Gag removed, free to speak, the boy proved self-controlled and capable of getting at once to the quick of the situation. Whispering, his gaze fixed on the open door as if it were a portal through which the most hideous troops in Hell's army might march at any moment, he said, 'Kenny's wired at least six ways. Full-on psycho. Got a girl in Grandma's room, I think he'll kill her. Then Grandma. Then me. He'll kill me last 'cause he hates me most.'

'What girl?' Dylan asked.

'Becky. Lives down the street.'

'Little girl?'

'No, seventeen.'

The chain that wrapped the boy's ankles and bound them together had been secured with a padlock. The links between the two bracelets of his handcuffs had been passed behind one of the vertical rails on the brass headboard, tethering him to the bed.

'Keys?' Dylan asked.

'Kenny's got 'em.' At last the boy's gaze shifted from the open door, and he met Dylan's eyes. 'I'm stuck here.'

Lives were in the balance now. Although bringing in the cops would almost certainly draw the black-Suburban crowd, as well, with mortal consequences for Dylan and Shep and Jilly, he was morally compelled to call 911.

'Phone?' he whispered.

'Kitchen,' breathed the boy. 'And one in Grandma's room.'

Intuition told Dylan that he didn't have time to go to the kitchen to make the call. Besides, he didn't want to leave the boy up here alone. As far as he knew, premonition was not a part of his psychic gift, but the air cloyed about him, thickening with the expectation of violence; he would have wagered his soul that if the killing had not already begun, it would start before he reached the bottom of the rose-festooned stairs.

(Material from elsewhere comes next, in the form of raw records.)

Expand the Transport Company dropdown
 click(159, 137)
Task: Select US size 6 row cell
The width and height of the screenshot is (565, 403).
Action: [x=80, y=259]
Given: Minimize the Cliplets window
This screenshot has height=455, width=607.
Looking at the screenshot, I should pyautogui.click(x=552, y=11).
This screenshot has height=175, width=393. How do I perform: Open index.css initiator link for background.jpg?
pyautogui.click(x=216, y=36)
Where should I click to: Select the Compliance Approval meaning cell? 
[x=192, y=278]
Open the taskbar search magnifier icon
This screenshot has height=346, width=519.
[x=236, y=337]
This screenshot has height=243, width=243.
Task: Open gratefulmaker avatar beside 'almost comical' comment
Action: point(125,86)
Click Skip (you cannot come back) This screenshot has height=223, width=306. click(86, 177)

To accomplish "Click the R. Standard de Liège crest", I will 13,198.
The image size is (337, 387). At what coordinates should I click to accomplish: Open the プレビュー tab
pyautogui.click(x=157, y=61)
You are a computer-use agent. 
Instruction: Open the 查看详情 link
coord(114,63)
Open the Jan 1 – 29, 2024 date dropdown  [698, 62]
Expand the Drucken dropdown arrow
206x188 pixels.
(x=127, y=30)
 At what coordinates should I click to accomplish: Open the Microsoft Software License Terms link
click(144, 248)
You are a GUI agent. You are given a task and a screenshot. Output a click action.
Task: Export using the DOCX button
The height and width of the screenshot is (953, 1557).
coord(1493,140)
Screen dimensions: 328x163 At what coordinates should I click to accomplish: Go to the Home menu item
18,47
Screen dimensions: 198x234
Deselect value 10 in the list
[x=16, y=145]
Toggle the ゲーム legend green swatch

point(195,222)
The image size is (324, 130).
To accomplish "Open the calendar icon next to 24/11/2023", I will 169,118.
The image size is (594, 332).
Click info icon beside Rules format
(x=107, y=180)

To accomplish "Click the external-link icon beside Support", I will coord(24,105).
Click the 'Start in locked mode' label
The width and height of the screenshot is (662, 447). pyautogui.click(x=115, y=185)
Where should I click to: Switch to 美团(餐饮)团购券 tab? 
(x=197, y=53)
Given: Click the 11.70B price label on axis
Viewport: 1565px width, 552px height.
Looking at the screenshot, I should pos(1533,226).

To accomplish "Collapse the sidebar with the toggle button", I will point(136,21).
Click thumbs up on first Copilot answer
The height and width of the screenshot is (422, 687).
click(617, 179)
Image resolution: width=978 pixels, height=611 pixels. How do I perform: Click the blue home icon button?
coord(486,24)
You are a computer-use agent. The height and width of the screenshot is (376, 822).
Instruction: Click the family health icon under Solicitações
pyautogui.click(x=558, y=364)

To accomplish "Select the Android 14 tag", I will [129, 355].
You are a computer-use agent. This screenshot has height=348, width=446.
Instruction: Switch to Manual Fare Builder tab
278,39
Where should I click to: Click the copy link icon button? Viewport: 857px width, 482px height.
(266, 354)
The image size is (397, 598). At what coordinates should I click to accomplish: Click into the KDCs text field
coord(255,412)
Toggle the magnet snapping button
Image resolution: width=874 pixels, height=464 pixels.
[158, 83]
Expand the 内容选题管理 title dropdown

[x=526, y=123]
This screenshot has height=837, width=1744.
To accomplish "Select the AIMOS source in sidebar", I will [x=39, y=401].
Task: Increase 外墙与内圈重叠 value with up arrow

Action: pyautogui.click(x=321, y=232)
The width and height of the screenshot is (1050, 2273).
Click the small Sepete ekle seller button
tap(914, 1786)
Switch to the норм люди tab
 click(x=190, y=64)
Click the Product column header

Grandma's room had a phone, but evidently it also had Kenny. When Dylan went in there, he would need more than a steady finger for the touch-tone keypad.

Once more the blades on the walls drew his attention, but he was repulsed by the prospect of slashing anyone with sword or machete. He didn't have the stomach for such wet work.

Aware of Dylan's renewed interest in the knives, and evidently sensing his disinclination to use one, the boy said, 'There. By the bookcase.'

A baseball bat. One of the old-fashioned hardwood kind. Dylan had swung a lot of them in his childhood, although never at a human being.

Any soldier or cop, or any man of action, might have disagreed with him, but Dylan preferred the baseball bat to a bayonet. It felt good in his hands.

'Full-on psycho,' the boy reminded him, as if to say that the bat should be swung first, with no resort to reason or persuasion.

To the threshold. The hall. Across the hall to the only second-floor room that he'd not yet investigated.

This final door, closed tight, wasn't outlined by even a thin filament of light.

A hush fell over the house. Ear to the jamb, Dylan listened for a telltale sound from six-way-wired Kenny.

***

Some performers eventually confused make-believe with truth, and to a degree grew into their invented personas, swaggering through the real world as though they were always on a stage. Over the past few years, Jilly had half convinced herself that she was the ass-kicking Southwest Amazon whom she claimed to be when she appeared before an audience.